Entrer dans une entreprise, c'est accepter qu'une part de son temps soit organisée par d'autres. Des priorités sont fixées, des résultats attendus, des gestes coordonnés. Cette autorité limitée rend l'action commune possible ; elle n'est pas en soi une dépossession.
Mais l'autorité va avec des obligations. Qui exige un résultat doit donner des informations, des moyens, du temps, des règles claires et des conditions sûres. Il doit aussi permettre de signaler un danger ou une injustice sans transformer l'alerte en faute de loyauté.

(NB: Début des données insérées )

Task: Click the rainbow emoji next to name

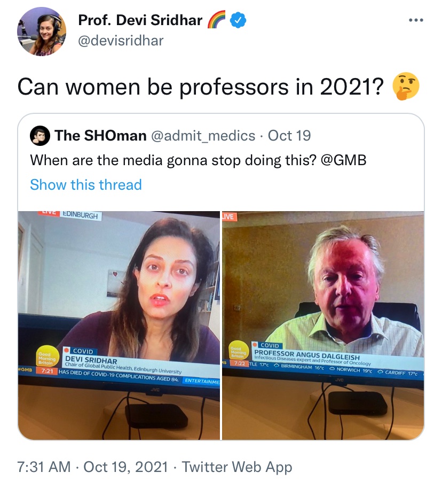Action: click(216, 20)
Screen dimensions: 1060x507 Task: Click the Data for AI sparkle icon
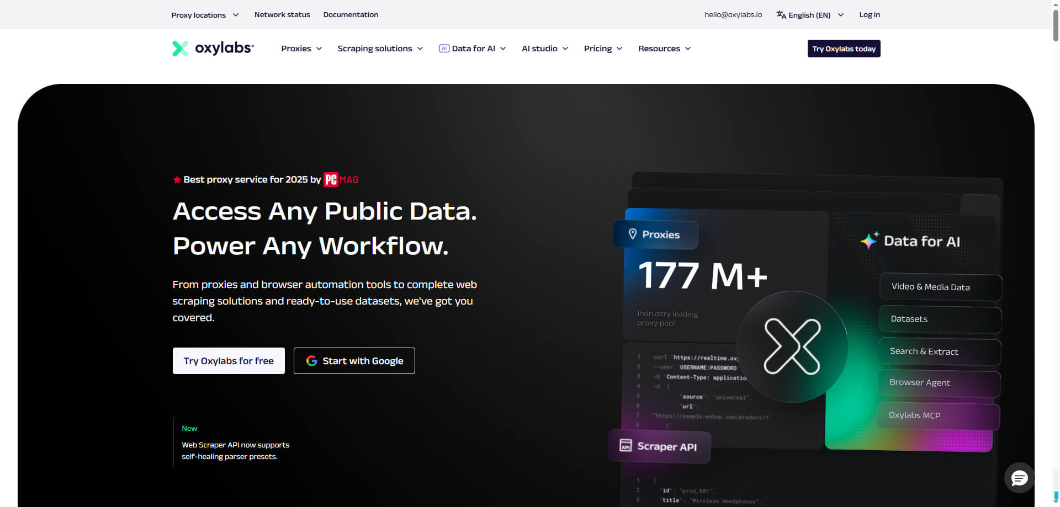[870, 240]
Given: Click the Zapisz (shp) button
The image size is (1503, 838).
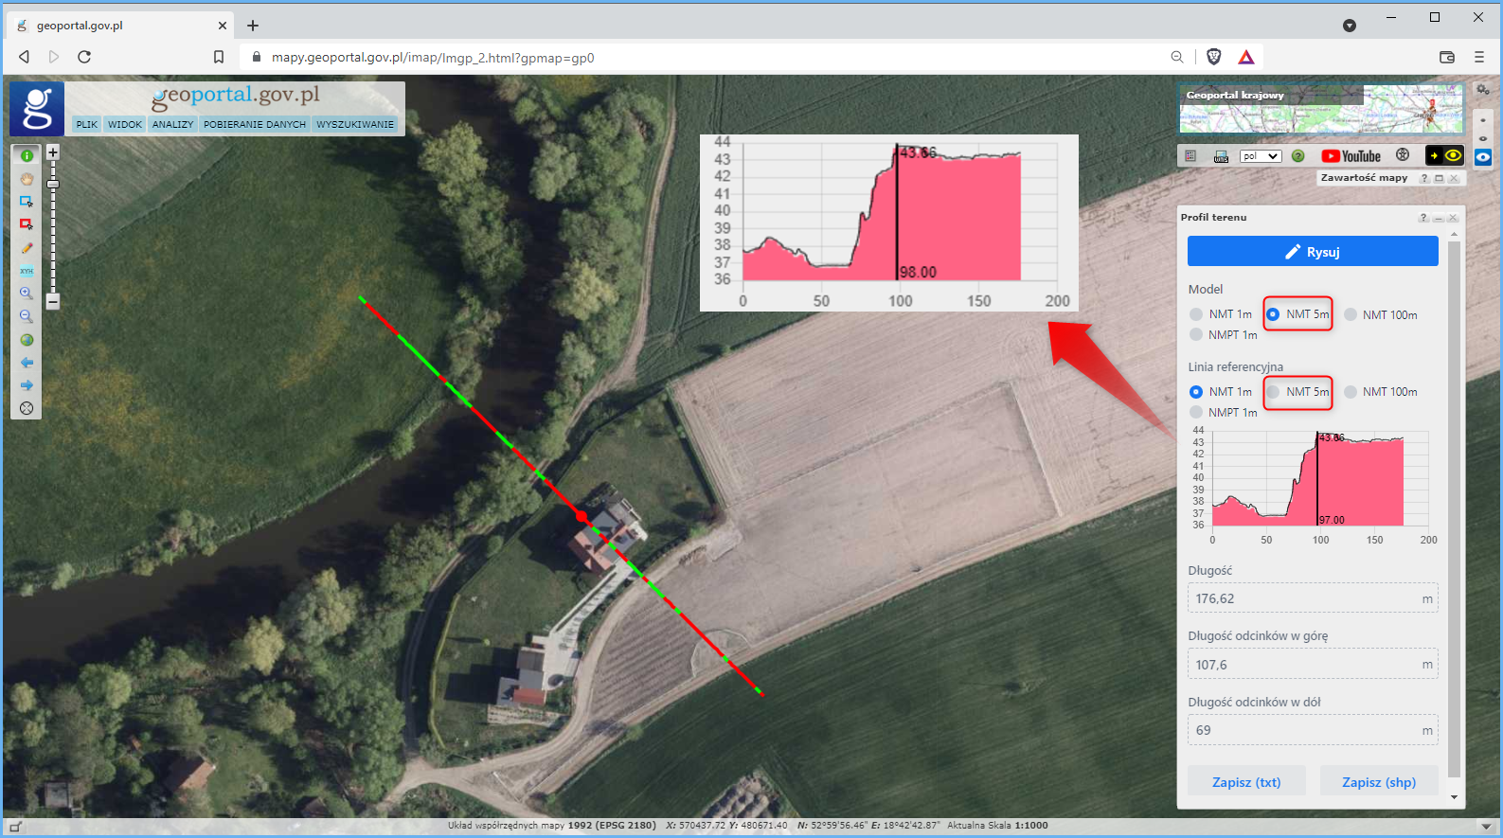Looking at the screenshot, I should 1378,782.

Le salaire ne règle pas d'avance tous les coûts. Il ne transforme ni la santé, ni le repos, ni la dignité, ni la vie privée en réserves disponibles pour l'entreprise. Évaluer un travail n'autorise pas à réduire la valeur d'une personne à sa dernière performance.

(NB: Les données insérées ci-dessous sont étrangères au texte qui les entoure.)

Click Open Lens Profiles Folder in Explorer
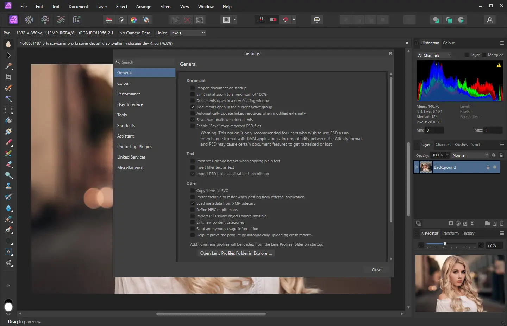The height and width of the screenshot is (326, 507). click(x=236, y=253)
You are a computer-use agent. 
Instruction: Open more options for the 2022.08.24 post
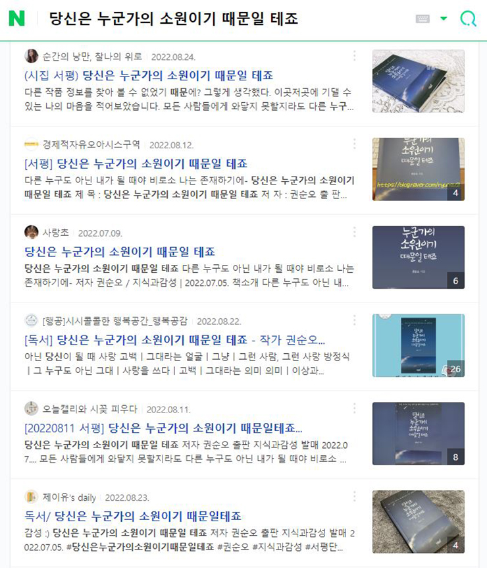click(354, 56)
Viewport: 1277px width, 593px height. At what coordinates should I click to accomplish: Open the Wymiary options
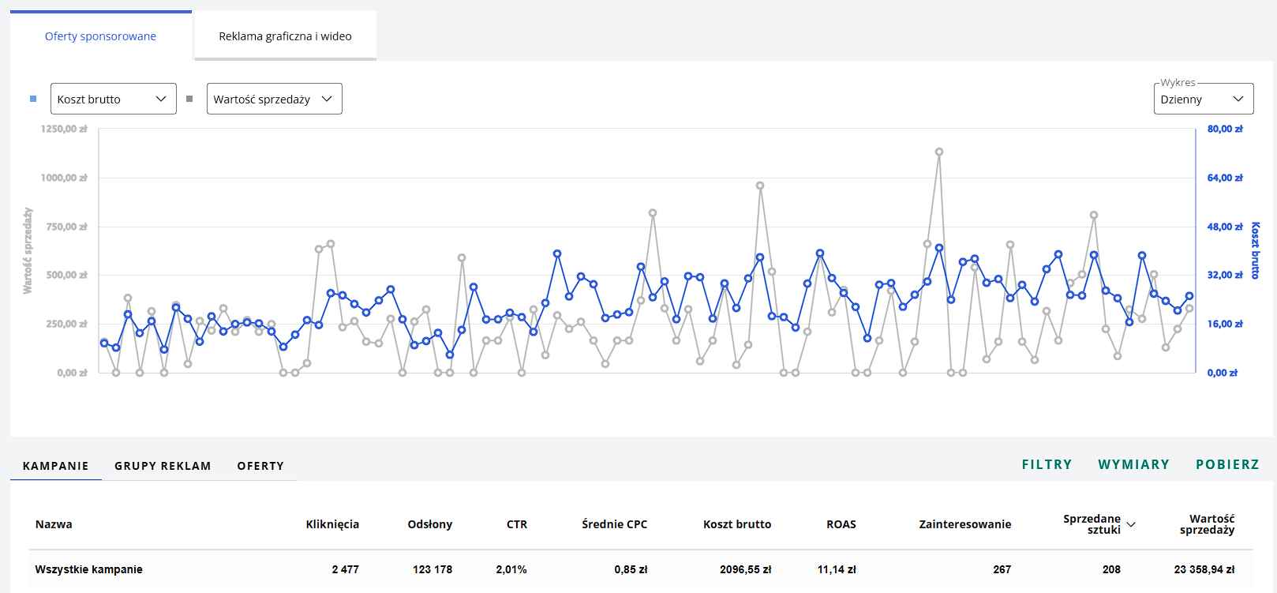tap(1133, 464)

Un emploi peut demander une conduite professionnelle, pas un sentiment obligatoire. On peut exiger de coopérer, non d'aimer l'entreprise ; d'appliquer une décision régulière, non de la croire juste au fond de soi. La confiance se gagne lorsque les limites restent respectées dans les moments difficiles.
Ce que l'on engage est une part convenue de son temps, de ses compétences et de son jugement. Le reste — son corps, sa dignité, sa vie et le sens qu'on leur donne — ne change pas de propriétaire. Un bon travail permet de contribuer sans devoir disparaître en lui.